Auszug -
Die „neuen Alten“ stammen allesamt aus China, tragen also nicht den „Made in Germany“-Schriftzug, auch nicht die eingravierte Seriennummer 8036, und der „Märklin“-Schriftzug ist moderner. Somit besteht also keine Verwechslungsgefahr mit einem alten Originalspielzeug. Die gibt es aber auch bei näherer Betrachtung nicht. Das Replikat ist zwar im selben ockergelben Farbton lackiert wie das Original, aber in anderer, eben in moderner chinesischer Qualität, hochglänzend und mit einer einwandfreien Oberfläche, wie es die seinerzeit in Göppingen handgespritzten Originale nie erreichen konnten. Außerdem ist das Fahrgestell in Glanzschwarz statt in Ockergelb gehalten.

Ausgelesene Angaben -

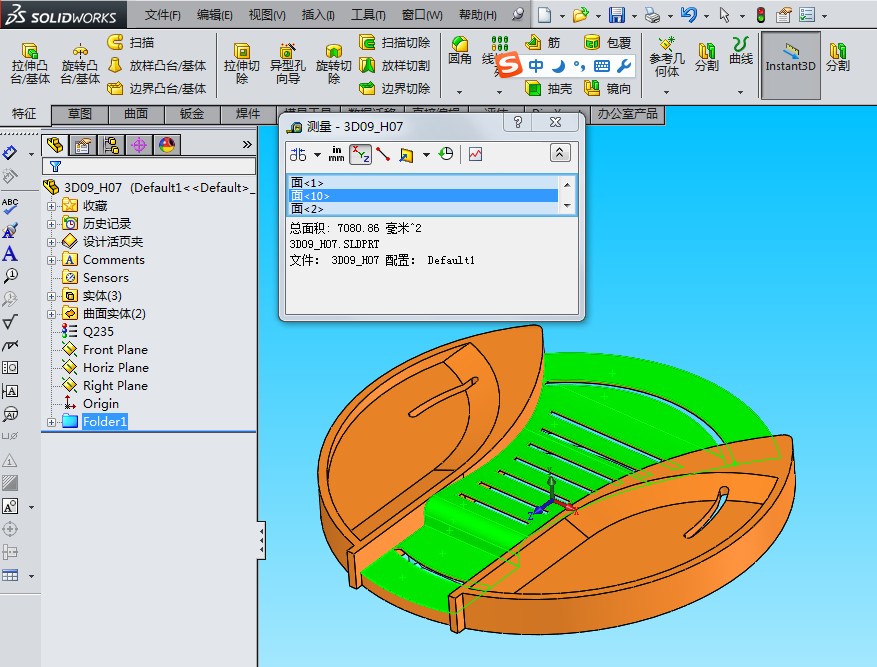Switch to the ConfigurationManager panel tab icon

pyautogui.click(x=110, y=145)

==

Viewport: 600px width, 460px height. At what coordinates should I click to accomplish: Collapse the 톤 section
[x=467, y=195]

Aufgabe -
In welcher Farbe ist das Fahrgestell des Replikats laut Auszug gehalten? Stütze dich nur auf den Auszug.

Lösung -
In Glanzschwarz statt in Ockergelb.